GSK、世界初となる高年齢成人を対象としたRSウイルスワクチン「Arexvy」が米国FDAより承認を取得

この資料は、英国GSK plcが2023年5月3日に発表したプレスリリースの日本語抄訳であり、報道関係者各位の利便性のために提供するものです。

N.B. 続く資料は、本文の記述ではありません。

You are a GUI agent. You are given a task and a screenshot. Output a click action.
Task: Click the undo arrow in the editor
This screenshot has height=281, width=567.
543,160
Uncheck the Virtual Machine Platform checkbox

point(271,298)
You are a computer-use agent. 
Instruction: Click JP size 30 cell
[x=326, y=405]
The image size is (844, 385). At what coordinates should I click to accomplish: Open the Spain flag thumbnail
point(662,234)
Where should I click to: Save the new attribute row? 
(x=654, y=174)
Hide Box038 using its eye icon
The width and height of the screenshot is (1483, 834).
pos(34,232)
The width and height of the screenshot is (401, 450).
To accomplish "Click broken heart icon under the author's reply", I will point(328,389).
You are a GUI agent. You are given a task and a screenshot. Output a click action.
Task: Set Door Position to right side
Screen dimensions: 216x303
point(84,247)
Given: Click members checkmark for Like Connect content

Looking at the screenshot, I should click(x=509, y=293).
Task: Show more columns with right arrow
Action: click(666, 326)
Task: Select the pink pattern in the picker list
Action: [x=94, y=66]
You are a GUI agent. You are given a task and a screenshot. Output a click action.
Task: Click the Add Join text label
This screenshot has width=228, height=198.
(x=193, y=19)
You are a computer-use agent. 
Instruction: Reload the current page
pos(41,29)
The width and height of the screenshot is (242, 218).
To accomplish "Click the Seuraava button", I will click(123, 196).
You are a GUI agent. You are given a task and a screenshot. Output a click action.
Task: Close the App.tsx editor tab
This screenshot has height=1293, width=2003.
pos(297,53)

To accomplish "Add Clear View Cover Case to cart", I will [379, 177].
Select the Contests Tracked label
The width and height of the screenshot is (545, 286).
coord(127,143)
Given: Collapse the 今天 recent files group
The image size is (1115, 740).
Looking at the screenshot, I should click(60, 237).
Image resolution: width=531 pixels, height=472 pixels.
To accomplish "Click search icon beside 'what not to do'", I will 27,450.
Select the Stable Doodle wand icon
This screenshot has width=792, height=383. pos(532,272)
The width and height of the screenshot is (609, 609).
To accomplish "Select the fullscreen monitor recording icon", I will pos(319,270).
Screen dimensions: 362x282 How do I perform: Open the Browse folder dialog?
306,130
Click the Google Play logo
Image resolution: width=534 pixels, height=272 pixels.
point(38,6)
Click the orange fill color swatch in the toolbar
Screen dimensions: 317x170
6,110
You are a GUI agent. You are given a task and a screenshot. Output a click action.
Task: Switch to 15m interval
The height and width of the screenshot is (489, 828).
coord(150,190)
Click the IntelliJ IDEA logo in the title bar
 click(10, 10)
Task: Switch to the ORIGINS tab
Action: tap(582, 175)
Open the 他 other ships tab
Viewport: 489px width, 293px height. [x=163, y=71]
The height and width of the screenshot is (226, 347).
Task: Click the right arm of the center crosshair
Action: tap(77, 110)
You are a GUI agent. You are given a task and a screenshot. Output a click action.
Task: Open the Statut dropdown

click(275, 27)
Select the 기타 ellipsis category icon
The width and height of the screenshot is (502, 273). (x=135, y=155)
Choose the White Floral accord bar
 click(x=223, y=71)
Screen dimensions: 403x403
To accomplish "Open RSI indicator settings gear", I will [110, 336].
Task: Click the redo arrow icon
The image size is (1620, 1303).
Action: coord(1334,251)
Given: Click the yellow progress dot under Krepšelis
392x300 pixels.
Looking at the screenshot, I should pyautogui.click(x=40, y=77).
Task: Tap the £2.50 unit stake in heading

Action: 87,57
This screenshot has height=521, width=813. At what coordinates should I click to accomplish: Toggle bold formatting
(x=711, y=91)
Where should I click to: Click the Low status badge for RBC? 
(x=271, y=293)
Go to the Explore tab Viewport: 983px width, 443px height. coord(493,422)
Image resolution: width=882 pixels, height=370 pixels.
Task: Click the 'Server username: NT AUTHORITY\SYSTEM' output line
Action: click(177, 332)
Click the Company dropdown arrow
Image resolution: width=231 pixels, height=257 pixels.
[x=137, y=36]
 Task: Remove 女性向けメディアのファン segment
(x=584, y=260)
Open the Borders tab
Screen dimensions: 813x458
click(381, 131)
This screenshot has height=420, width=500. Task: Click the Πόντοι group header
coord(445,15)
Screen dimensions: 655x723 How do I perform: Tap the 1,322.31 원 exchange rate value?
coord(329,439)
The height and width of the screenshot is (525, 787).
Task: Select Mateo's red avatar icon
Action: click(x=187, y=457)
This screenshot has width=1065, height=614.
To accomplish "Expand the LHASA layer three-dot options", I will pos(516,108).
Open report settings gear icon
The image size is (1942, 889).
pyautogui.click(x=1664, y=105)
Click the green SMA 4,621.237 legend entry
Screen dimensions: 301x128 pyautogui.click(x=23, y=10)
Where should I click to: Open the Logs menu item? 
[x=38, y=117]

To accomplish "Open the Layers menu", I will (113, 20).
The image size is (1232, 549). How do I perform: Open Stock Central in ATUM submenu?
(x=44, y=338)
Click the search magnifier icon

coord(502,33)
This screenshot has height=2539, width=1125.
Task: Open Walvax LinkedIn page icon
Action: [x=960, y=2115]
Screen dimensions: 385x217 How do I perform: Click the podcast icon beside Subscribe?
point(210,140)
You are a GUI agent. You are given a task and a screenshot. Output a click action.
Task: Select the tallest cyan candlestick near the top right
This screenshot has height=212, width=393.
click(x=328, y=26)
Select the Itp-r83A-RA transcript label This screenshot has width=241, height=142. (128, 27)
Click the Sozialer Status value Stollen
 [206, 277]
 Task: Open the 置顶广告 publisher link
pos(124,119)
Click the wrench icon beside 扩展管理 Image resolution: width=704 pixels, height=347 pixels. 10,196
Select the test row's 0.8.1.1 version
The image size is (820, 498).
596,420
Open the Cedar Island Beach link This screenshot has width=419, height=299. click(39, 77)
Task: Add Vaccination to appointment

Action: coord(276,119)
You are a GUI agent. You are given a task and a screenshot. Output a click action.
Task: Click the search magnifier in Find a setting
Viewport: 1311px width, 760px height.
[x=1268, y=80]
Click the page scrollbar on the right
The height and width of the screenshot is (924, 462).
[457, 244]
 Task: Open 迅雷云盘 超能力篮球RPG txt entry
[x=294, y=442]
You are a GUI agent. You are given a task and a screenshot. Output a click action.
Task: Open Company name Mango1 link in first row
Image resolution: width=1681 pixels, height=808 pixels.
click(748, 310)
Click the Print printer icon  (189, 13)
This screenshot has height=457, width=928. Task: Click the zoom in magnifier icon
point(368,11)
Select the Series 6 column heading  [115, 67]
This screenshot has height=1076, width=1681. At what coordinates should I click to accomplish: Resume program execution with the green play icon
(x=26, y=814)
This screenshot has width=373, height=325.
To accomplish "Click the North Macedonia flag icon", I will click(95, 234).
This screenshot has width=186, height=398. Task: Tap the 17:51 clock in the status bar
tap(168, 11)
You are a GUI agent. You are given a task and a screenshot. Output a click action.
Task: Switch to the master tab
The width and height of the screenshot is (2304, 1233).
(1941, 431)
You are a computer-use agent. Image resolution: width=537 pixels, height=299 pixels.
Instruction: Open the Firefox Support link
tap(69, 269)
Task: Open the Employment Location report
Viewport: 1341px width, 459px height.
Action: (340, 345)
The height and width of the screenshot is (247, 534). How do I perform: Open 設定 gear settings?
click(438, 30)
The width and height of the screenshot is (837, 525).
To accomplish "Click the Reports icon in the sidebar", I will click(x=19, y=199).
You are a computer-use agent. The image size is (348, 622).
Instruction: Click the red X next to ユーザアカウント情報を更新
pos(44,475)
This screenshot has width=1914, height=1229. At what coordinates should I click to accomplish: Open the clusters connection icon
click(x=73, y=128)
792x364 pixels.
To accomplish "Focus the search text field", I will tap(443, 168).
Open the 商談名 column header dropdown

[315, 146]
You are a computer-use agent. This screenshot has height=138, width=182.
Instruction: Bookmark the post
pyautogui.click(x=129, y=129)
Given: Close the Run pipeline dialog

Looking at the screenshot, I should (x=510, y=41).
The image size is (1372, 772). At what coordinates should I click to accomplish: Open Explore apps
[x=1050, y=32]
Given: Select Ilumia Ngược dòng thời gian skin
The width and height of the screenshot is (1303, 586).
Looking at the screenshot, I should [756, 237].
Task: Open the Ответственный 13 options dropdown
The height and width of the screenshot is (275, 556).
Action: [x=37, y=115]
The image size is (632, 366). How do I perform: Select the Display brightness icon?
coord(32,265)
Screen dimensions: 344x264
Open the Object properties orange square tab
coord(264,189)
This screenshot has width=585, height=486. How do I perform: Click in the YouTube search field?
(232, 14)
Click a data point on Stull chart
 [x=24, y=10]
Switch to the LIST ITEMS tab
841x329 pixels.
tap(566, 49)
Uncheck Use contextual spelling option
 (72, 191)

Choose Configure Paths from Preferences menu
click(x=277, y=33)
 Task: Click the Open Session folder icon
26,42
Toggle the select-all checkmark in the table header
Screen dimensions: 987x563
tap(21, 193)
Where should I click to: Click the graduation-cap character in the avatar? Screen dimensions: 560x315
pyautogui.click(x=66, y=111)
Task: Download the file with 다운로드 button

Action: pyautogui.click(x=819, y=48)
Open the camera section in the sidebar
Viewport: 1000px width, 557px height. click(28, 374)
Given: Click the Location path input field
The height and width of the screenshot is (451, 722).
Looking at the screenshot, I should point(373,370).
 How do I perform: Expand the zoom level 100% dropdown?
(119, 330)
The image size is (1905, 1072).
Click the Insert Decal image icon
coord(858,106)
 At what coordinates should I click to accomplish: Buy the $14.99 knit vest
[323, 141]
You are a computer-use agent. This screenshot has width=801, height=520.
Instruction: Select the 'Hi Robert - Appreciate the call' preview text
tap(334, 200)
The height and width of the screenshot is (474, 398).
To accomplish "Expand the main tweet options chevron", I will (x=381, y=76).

この資料の正式言語は英語であり、その内容およびその解釈については英語が優先されます。
詳細はhttps://www.gsk.comをご参照ください。

<2023年5月3日 英国ロンドン発>

GSK、世界初となる高年齢成人を対象としたRSウイルスワクチン「Arexvy」が米国FDAより承認を取得

  • RSウイルス感染症から60歳以上の成人を守る初めてのワクチンが誕生
  • 基礎疾患を有する集団を含む高年齢成人および重度のRSウイルス疾患を有する高年齢成人での主要な第III相臨床試験から得られた良好な有効性データに基づき承認を取得
  • 米国での発売開始は2023~2024年のRSウイルス流行シーズン前の見込み

GSK(本社:英国)は、60歳以上を対象とするRSウイルス(呼吸器合胞体ウイルス)による下気道疾患の予防を目的としたRSウイルスワクチン「Arexvy(アジュバント添加RSウイルスワクチン)」について、米国食品医薬品局(FDA)の承認を取得したことをお知らせします。Arexvyは、高年齢成人向けのRSウイルスワクチンとして世界で初めて承認されました。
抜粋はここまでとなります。